For the special "Check all CSV data files" and "Check all metadata sidecar files" steps, we can also emit "negative" events for conditions that preclude the completion of some downstream "positive" event. For instance, if we find the first CSV file and it successfully validates, but then we find something invalid about a file that is checked later in the process, we can emit a failure event at that point instead of waiting to reach the "success" gate to confirm the absence of CSV errors at the end of the process.

I guess this raises a point of, if multiple invalid CSVs are found, do we reference all of them in our error output, or do we maintain a logic of only presenting one error at a time?

Okay! This looks good to me, the "slash" notation is really helpful for understanding what's going on.

Specific notes interspersed below.

QUESTION: When does this first one fail? If the filepath is malformed or something else?

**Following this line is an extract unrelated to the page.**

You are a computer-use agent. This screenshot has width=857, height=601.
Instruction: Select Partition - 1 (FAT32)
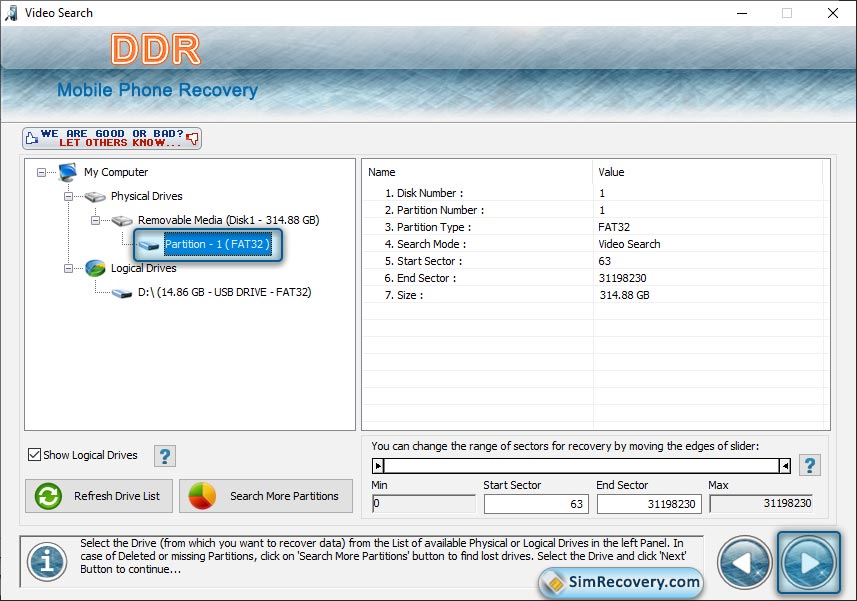[216, 244]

Check project folder / Project folder found
Find metadata file / Metadata file "dataset_description.json" found in the root folder

NEW: When all the subsidiary are true, give the message:

Parse "dataset_description.json" metadata file / Successfully parsed "dataset_description.json" metadata file
- Check metadata file for utf-8 encoding / Metadata file is utf-8 encoded
- Parse metadata file as JSON / Metadata file parsed successfully
- Check metadata file for required "name", "description", and "variableMeasured" fields / Metadata file contains required "name", "description", and "variableMeasured" fields.
- Validate metadata file as JSON-LD / Metadata file is valid JSON-LD
- Complete Schema.org type check / Metadata file passed Schema.org type check
Find "data" subfolder / "data" subfolder found in the root folder

NEW: Proposing alternate wording, because I think the "at least one" framing is conceptually confusing as a milestone. Also, I would argue for factoring out the variableMeasured flag as its own message/milestone. I understand (I think) that those two processes will always resolve at the same time, i.e. once crawling the whole filetree is completed, and I think that's fine.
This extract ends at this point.